Critical editions, with their explanatory notes at the foot of the page, 'the apparatus', which described the variants of the version printed as the 'main' text above it were very popular in print editions of classical authors and scholarly editions of early printed books, from the late 18th century on. But in the digital medium this view, so dependent on print for its effectiveness, has struggled to make an impact, other than to evoke the response that this is a fake or copy of a print edition on screen. The apparatus showed a cross-section of versions that differ from the printed base text, but the connection between the two was via line-numbers. Unfortunately this does not work well on screen. Since the text is not divided into pages the line-numbers would get too large. In any case the idiom of the screen is based on clicks and highlighting rather than numbering. In prose texts, unless the reader were satisfied with the line-breaks of a particular print edition (and its hyphenation), numbering the lines would not even be possible. Another problem is that an auto-generated (versus hand-edited) apparatus is either too detailed to be readable or is filtered, so that important small variants may be lost. A more natural way of displaying variation on screen has to be found.
Side-by-side
On screen, this is the most popular view for displaying multiple versions, e.g. the Online Froissart and Juxta Commons. Usually just two versions are shown, and the user can choose which two to compare. Some versions of this view allow the user to choose multiple versions for display, but it gets a bit confusing after two because only the differences between each pane and one designated base can be shown. But fundamentally what is missing in this view is an ability to show all (or a subset of) versions in one go.
Table view
Another way to display variants is in a table.
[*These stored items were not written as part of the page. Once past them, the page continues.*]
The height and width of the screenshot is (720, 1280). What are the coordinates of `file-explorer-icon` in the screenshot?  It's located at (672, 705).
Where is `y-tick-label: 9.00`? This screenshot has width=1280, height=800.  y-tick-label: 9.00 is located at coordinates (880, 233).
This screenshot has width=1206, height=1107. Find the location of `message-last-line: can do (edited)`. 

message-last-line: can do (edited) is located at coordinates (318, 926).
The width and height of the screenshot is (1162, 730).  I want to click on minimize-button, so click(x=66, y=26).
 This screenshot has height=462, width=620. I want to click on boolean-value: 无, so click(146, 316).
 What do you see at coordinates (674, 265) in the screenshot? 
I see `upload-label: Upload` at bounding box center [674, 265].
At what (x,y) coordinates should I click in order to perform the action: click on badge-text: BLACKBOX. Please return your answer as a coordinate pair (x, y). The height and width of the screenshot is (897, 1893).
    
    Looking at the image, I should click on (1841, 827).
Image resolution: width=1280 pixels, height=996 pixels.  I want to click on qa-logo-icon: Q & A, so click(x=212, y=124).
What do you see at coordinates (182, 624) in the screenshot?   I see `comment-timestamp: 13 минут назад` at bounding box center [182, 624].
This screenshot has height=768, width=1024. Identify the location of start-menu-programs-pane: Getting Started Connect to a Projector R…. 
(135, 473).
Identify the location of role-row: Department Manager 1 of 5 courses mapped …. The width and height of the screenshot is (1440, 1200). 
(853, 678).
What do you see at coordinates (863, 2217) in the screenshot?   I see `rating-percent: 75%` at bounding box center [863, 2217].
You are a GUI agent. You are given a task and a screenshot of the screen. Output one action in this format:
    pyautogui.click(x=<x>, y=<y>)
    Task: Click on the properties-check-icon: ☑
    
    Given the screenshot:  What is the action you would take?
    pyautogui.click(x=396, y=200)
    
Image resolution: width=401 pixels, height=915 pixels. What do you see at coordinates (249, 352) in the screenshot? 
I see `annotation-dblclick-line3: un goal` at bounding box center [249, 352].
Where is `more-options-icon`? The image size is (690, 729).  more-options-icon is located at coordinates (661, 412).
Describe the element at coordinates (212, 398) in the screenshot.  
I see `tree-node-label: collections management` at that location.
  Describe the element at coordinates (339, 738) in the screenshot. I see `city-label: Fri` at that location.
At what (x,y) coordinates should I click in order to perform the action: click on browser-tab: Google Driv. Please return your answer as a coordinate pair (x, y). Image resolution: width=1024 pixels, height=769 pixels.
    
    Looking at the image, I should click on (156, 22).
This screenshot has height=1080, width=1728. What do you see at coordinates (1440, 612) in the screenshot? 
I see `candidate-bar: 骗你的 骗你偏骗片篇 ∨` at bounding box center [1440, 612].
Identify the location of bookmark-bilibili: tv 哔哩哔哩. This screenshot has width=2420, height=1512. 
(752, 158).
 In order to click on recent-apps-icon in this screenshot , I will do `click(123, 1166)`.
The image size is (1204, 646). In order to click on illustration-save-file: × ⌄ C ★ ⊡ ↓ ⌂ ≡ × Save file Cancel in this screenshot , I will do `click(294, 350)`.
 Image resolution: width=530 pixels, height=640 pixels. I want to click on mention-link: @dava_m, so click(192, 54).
This aligns all the variants one above the other wherever they correspond. Editors love this view, because it resembles the apparatus of the critical edition, but there are only a few examples on the Web, usually as a window that floats above the text and so obscures it.
The 'killer app'
It seems obvious to combine table view with a view containing one chosen version at a time, to act as the base. It is also fairly obvious that the table should scroll horizontally in sync with the main text. Our project supervisor called this a bit hyperbolically 'a killer app'. It may be observed, however, that:
- Using table view in this way has never been done before.
- Table view is more adapted to the digital medium and the screen than the apparatus.
- It is easy to use because the horizontal scrolling of the table matches the vertical scrolling of the main text, and the highlighting shows what's in sync with what.
- The table can be collapsed out of sight or replaced by a set of options that change the appearance and size of the table (and the number of versions shown)
- The blend of the two views seems so natural that I would venture to suggest that it could be a digital replacement for the print critical edition.
Check out the first working prototype. There are still some things to be done, such as:
- making the sigla stick to the left of the scrolling table instead of scrolling away out of view
- Integrating this prototype into the main test panel so that the options work.